We associate those figures with the word ‘hero’, but they are far from the only heroes in the world.
(Photo: What makes a hero?)
It was an ordinary September workday when Reneita Smith was called upon to become a hero. While driving, the back of her school bus started to smoke and flame. Ms. Smith did not hesitate to jump into action.
She pulled the bus over and immediately started pulling the elementary kids out of the dangerous situation. She carried all 20 children to safety. The bus was engulfed in flames by the time she rescued all the students.
If it was not for her quick thinking and heroic actions, precious lives would have been lost.
Ms. Smith is an example of how everyday people can do extraordinary things if they take a leap of faith and choose to help others. To be a hero, all you need is the instinct to do the right thing and courage to act upon it.

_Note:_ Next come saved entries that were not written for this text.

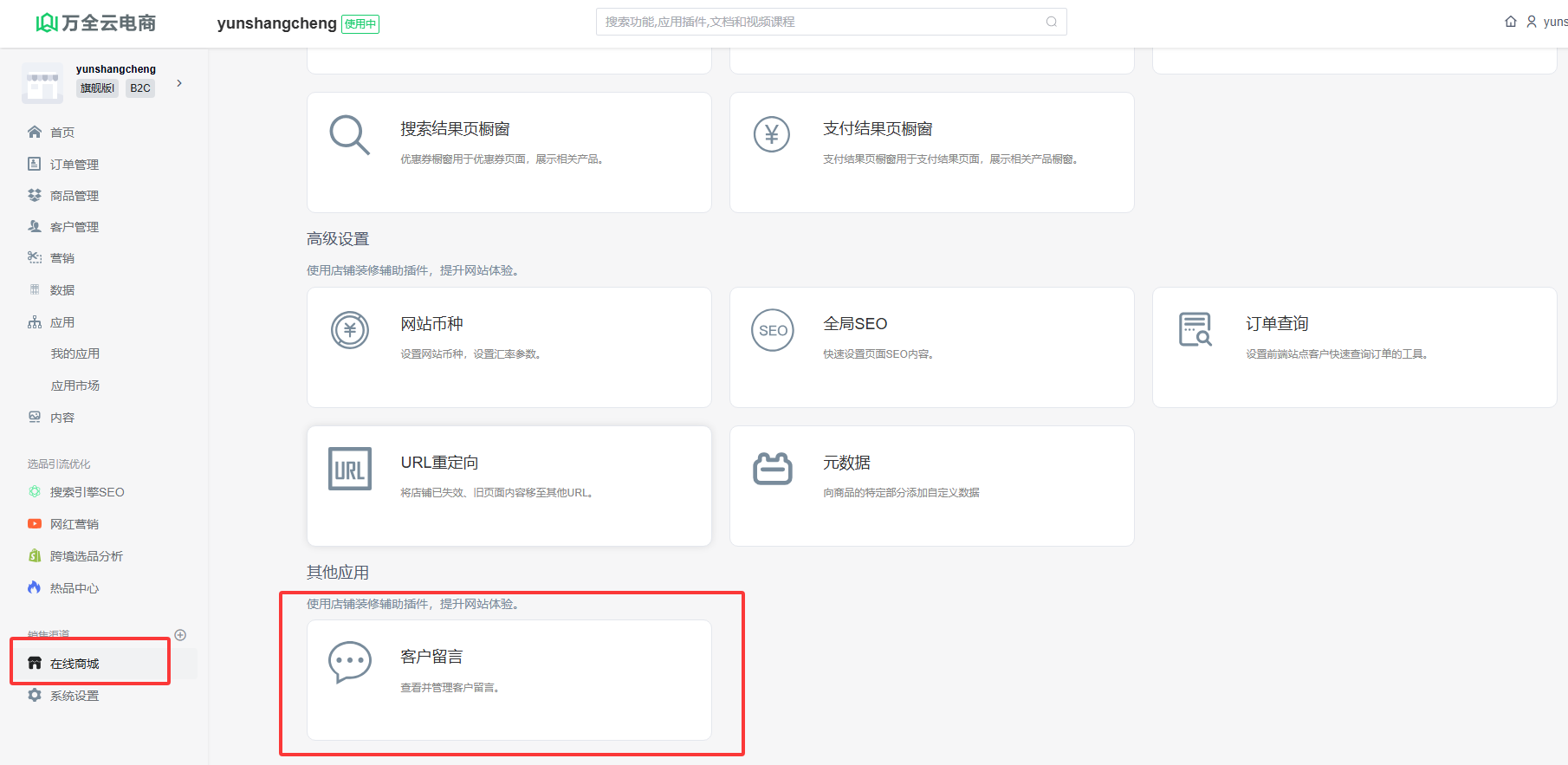Collapse the 应用 sidebar menu
Screen dimensions: 1568x765
click(62, 322)
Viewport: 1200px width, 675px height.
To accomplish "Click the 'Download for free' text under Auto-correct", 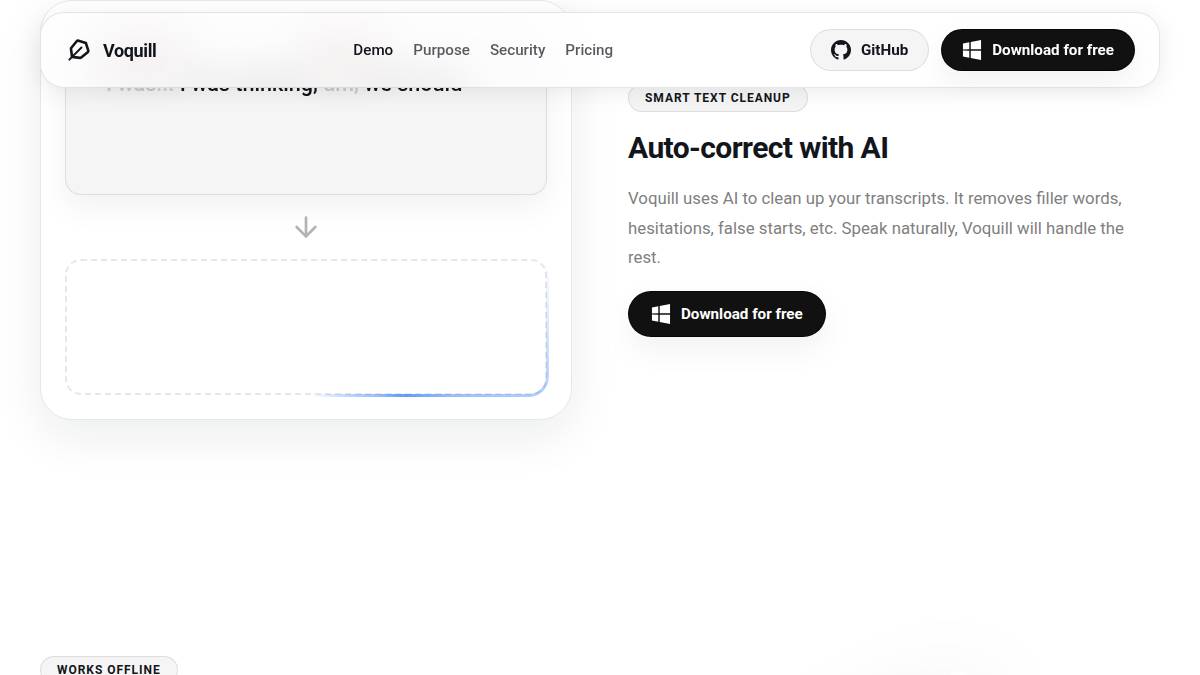I will [x=741, y=314].
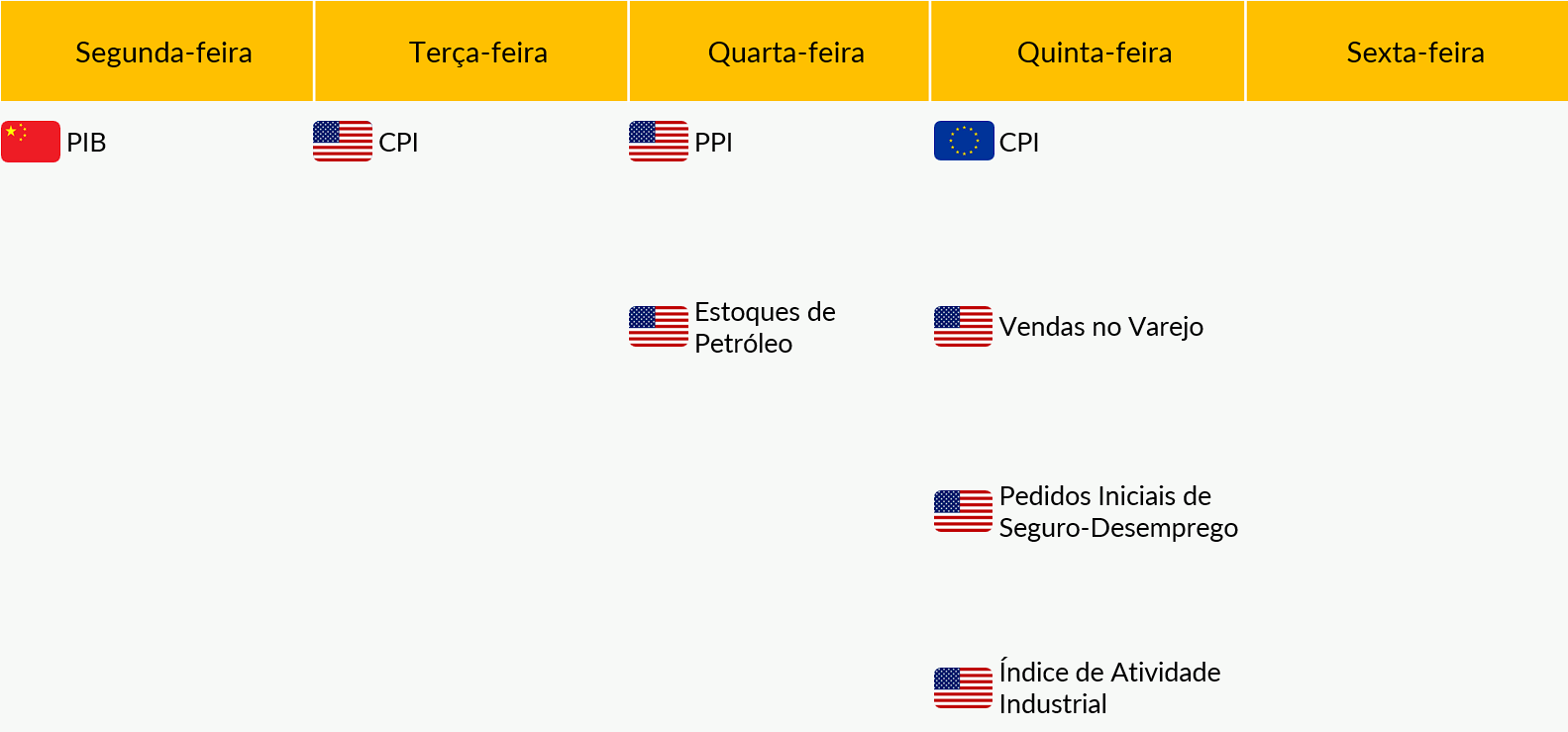Open the PPI event on Wednesday
This screenshot has width=1568, height=732.
(x=713, y=143)
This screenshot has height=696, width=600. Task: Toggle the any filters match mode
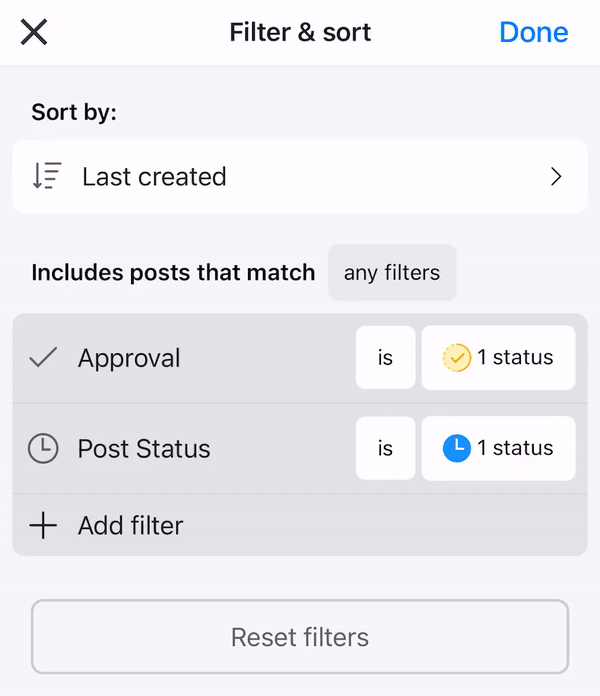click(x=392, y=272)
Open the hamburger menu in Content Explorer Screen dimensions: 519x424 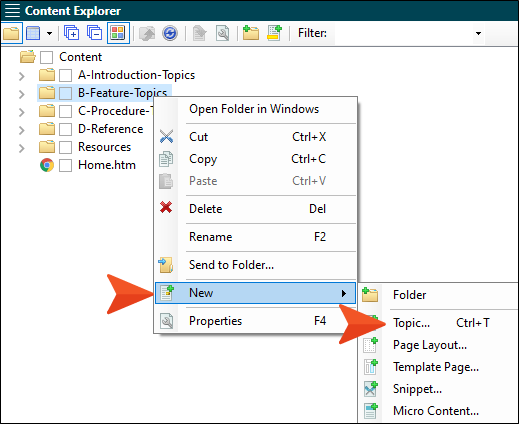tap(12, 11)
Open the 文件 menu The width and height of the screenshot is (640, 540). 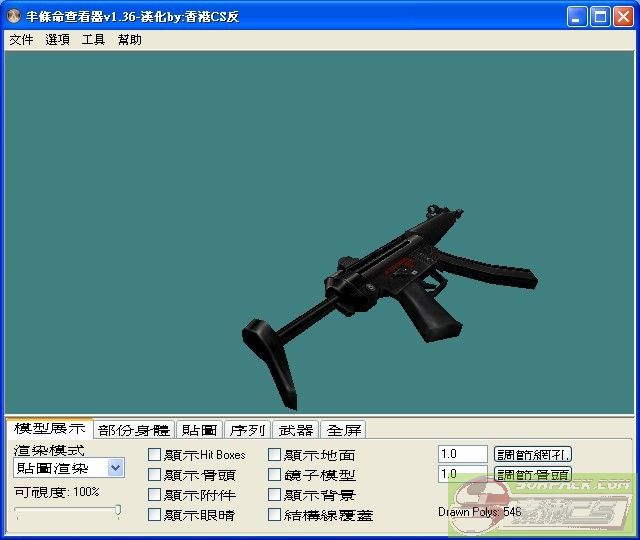[21, 40]
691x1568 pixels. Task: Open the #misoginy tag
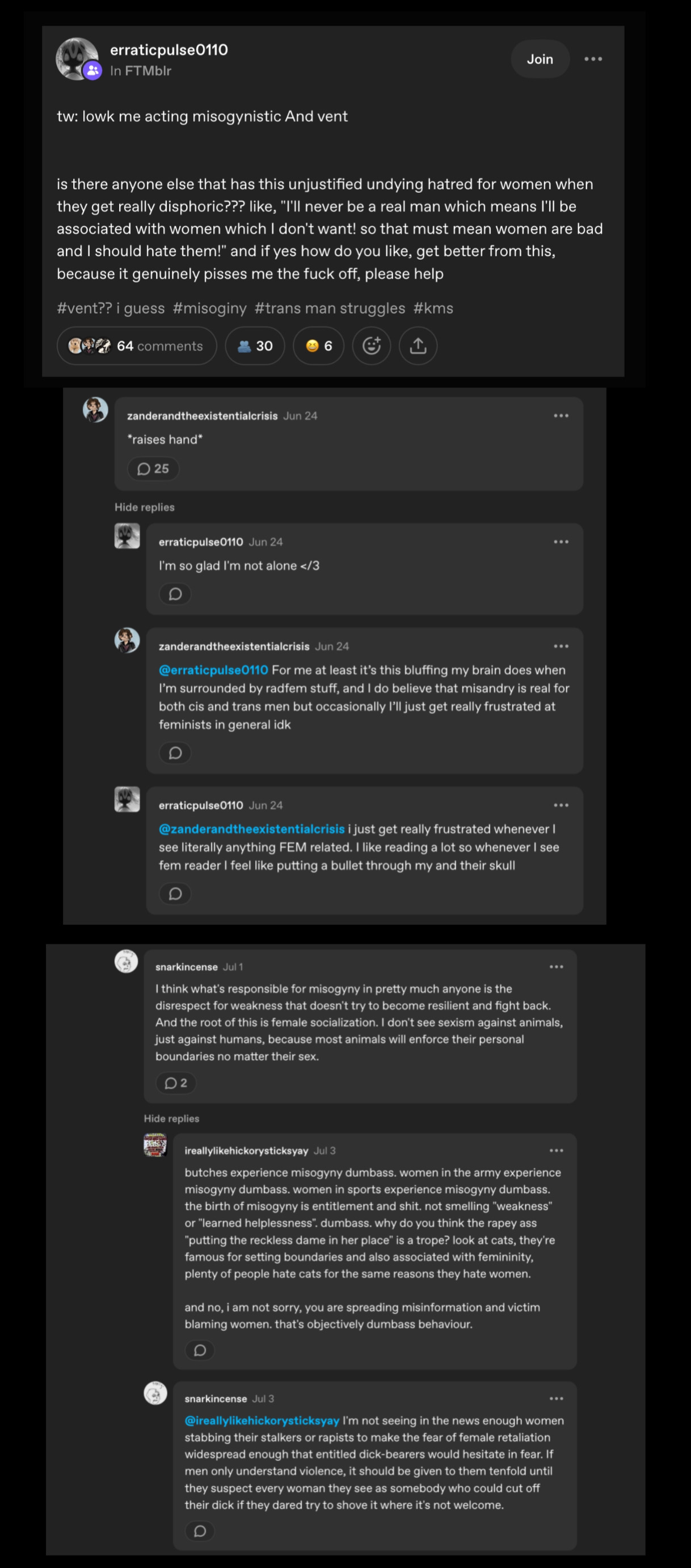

Too many times we have the option to take action but instead let fear or indifference get in our way but biological and psychological studies have found that when we help others, the centers of our brains that process pleasure and happiness come to life.
This means that when we help others, we feel good!
(Photo: Helping others makes us happy. )
It doesn’t take much to be an everyday hero. A small action, a kind word, a helpful habit, or the call-out of an injustice are all easy ways to elevate your heroics and add some good to a world that needs it so desperately.
Make it a priority to faithfully show off your inner hero; cape and mask not required.